### Raw data ###

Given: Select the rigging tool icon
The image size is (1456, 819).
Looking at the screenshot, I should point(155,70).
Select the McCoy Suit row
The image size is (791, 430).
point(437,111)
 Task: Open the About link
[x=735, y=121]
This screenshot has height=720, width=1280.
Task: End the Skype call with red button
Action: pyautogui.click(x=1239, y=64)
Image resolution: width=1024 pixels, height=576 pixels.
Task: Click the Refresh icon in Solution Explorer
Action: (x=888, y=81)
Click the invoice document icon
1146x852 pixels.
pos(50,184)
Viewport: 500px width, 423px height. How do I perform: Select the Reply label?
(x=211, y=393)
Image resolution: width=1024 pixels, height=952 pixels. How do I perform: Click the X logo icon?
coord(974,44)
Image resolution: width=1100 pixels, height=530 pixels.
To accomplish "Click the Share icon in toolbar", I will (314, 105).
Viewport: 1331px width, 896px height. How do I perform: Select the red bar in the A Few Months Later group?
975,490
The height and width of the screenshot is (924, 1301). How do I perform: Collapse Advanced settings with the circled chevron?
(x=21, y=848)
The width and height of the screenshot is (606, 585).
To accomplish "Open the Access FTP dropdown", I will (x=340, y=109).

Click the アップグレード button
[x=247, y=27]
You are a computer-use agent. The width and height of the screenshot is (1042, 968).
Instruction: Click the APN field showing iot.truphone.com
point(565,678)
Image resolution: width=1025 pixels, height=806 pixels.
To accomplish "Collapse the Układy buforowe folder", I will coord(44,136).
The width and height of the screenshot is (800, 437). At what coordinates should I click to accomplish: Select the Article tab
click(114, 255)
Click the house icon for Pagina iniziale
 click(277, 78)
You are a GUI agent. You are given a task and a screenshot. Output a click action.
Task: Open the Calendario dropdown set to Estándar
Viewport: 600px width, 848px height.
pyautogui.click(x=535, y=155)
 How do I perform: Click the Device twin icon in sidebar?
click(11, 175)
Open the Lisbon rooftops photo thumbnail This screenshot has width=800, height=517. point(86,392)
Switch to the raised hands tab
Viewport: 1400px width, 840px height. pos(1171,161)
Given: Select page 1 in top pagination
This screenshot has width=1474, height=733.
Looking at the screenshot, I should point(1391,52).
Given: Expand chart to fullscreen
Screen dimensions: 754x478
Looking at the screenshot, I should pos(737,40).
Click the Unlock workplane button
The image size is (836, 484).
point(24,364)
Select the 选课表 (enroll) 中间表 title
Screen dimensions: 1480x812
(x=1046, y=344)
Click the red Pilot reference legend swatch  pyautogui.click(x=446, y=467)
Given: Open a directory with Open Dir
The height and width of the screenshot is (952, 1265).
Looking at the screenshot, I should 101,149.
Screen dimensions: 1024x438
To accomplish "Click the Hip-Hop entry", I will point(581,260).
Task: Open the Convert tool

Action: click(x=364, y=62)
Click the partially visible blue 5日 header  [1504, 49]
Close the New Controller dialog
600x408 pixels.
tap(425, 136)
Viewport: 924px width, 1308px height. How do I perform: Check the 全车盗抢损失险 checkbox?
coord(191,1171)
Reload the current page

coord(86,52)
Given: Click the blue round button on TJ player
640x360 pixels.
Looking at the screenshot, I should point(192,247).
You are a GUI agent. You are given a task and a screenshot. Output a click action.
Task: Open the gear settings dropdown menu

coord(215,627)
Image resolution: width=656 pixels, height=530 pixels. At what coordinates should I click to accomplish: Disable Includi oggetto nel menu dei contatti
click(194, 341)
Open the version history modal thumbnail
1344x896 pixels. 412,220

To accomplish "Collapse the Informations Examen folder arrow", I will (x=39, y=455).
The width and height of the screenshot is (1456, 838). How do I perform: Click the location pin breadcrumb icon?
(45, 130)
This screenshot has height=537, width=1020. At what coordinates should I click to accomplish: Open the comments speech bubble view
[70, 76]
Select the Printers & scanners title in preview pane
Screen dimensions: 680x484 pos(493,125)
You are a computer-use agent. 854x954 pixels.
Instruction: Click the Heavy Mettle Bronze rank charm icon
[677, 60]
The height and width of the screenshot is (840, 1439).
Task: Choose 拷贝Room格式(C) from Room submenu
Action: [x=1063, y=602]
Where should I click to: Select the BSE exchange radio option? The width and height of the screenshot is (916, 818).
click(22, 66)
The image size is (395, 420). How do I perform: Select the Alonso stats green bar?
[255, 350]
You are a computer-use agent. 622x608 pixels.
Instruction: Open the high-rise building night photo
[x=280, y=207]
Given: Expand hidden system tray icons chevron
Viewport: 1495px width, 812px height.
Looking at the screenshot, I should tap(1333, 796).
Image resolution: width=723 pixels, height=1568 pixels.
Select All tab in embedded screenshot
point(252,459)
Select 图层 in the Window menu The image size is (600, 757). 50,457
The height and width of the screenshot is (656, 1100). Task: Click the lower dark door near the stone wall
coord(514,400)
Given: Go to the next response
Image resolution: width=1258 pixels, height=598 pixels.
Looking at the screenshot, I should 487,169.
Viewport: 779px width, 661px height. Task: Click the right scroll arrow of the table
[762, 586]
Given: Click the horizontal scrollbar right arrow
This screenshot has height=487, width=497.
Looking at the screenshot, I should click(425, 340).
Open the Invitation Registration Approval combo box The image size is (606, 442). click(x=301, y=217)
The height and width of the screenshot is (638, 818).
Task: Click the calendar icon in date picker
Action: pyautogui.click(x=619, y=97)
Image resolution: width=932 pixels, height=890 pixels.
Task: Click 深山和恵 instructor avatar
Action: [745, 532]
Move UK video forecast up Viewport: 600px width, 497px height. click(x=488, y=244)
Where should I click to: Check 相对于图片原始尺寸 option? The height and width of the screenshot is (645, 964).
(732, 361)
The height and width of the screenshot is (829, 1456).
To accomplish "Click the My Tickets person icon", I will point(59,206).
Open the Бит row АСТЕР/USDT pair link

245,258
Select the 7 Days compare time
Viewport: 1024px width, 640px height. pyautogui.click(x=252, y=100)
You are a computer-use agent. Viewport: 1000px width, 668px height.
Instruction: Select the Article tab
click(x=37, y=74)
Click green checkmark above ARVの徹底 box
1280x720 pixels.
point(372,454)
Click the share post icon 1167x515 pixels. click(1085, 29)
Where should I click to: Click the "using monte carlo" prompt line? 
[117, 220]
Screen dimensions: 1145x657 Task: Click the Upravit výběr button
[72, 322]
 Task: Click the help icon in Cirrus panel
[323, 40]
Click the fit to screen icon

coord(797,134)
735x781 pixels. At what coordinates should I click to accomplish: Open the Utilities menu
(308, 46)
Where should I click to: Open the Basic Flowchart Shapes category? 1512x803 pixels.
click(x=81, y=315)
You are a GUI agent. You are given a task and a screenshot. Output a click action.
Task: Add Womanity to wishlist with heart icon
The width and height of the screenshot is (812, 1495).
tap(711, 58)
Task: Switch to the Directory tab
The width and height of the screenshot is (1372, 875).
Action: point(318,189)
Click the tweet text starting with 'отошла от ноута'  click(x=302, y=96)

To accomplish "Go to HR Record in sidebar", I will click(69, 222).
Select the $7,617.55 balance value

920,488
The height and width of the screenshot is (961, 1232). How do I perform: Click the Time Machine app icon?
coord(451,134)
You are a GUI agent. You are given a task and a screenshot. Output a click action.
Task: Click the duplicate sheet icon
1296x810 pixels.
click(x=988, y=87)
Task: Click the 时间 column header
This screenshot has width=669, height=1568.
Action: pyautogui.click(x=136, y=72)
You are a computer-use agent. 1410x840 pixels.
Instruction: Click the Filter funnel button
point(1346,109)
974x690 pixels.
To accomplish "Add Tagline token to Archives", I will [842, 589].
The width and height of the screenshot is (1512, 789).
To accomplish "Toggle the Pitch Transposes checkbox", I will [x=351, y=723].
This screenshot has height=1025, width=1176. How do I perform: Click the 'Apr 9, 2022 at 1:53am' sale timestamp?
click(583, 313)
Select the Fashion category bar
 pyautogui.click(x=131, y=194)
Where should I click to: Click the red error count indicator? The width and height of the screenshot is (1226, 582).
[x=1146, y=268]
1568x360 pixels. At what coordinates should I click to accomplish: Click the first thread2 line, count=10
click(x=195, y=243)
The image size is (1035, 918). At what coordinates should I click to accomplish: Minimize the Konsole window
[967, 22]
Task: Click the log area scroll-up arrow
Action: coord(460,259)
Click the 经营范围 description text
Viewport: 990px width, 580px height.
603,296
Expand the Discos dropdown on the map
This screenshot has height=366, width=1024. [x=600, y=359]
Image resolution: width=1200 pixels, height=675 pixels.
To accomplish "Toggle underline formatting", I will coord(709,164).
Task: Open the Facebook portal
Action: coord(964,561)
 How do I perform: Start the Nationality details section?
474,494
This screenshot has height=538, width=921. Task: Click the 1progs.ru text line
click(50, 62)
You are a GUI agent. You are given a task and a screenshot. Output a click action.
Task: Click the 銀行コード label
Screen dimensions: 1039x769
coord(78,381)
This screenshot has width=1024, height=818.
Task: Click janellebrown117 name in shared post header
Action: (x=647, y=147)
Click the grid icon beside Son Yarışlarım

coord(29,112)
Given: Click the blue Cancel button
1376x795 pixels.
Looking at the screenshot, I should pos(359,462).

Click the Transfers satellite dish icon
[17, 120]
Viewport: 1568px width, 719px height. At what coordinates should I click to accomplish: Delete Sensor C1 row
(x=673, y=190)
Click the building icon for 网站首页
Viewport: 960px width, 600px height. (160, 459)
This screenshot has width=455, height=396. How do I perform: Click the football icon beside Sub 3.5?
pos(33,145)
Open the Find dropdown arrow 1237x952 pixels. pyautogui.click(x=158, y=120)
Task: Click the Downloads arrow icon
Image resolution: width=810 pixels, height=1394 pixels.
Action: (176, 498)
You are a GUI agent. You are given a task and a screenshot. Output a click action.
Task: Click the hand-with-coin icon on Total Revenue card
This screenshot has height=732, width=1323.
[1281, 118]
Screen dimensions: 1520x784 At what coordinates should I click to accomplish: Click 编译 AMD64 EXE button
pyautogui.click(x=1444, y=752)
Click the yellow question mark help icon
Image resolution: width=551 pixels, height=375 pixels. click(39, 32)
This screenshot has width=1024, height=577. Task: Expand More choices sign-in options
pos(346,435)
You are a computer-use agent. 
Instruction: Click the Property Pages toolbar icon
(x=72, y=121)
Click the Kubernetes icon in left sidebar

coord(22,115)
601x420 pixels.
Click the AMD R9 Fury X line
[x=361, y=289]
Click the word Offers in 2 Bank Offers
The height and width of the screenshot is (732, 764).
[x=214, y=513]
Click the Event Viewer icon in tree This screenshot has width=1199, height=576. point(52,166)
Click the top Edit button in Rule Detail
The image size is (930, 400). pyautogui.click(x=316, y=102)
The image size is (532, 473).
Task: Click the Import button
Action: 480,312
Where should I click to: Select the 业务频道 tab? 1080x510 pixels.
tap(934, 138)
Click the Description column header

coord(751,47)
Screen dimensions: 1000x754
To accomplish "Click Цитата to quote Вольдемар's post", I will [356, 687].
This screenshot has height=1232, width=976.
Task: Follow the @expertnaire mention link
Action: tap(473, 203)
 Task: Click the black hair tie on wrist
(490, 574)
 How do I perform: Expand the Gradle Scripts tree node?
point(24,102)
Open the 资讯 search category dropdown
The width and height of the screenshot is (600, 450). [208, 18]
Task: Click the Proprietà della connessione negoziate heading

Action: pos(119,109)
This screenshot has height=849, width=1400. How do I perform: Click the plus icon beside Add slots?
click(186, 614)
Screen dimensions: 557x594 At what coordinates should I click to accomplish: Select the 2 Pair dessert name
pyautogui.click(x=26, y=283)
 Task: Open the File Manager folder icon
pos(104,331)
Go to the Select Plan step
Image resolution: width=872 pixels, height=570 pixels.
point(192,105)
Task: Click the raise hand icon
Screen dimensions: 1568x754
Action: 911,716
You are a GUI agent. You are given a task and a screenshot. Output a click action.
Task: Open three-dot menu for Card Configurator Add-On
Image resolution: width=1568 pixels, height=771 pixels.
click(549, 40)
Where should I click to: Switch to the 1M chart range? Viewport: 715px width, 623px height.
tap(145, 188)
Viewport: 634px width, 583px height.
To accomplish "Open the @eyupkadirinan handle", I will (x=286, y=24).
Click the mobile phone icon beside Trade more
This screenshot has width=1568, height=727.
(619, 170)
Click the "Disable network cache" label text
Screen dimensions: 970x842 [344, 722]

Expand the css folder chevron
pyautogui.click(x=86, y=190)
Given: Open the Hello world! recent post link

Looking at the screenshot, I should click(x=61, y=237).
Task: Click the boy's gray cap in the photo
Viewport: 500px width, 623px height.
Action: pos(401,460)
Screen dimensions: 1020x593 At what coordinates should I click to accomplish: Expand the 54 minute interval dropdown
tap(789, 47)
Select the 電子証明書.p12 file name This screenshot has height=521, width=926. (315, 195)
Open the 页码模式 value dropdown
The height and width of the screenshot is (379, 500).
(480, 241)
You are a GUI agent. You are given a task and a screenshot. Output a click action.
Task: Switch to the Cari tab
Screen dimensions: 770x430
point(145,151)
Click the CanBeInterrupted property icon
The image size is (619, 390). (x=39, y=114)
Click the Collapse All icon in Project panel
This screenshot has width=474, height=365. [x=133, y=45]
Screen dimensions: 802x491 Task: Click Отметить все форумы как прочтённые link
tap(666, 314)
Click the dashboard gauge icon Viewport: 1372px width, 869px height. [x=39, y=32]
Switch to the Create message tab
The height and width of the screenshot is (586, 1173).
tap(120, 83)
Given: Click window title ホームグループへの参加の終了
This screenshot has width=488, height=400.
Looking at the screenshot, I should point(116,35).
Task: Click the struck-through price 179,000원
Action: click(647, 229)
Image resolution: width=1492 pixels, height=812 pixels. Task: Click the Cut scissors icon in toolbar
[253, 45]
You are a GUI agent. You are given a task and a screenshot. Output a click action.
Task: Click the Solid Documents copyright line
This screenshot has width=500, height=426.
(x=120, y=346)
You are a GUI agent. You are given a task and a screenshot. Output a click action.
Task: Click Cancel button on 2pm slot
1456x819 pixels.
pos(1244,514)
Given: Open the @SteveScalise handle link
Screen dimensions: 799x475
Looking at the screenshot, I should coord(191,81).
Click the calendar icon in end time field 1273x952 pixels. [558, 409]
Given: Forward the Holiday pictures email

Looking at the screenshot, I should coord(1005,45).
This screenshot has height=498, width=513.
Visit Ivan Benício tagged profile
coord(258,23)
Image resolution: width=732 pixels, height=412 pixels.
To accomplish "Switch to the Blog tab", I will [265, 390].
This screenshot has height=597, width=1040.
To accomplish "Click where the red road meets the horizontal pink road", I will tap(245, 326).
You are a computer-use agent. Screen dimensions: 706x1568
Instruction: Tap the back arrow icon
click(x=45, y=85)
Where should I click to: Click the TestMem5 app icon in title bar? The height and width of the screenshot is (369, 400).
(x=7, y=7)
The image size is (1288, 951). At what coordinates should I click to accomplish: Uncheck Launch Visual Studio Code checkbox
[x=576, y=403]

###

Count every line of the records above in which the string "handle" appears. The number alone is to be given.

2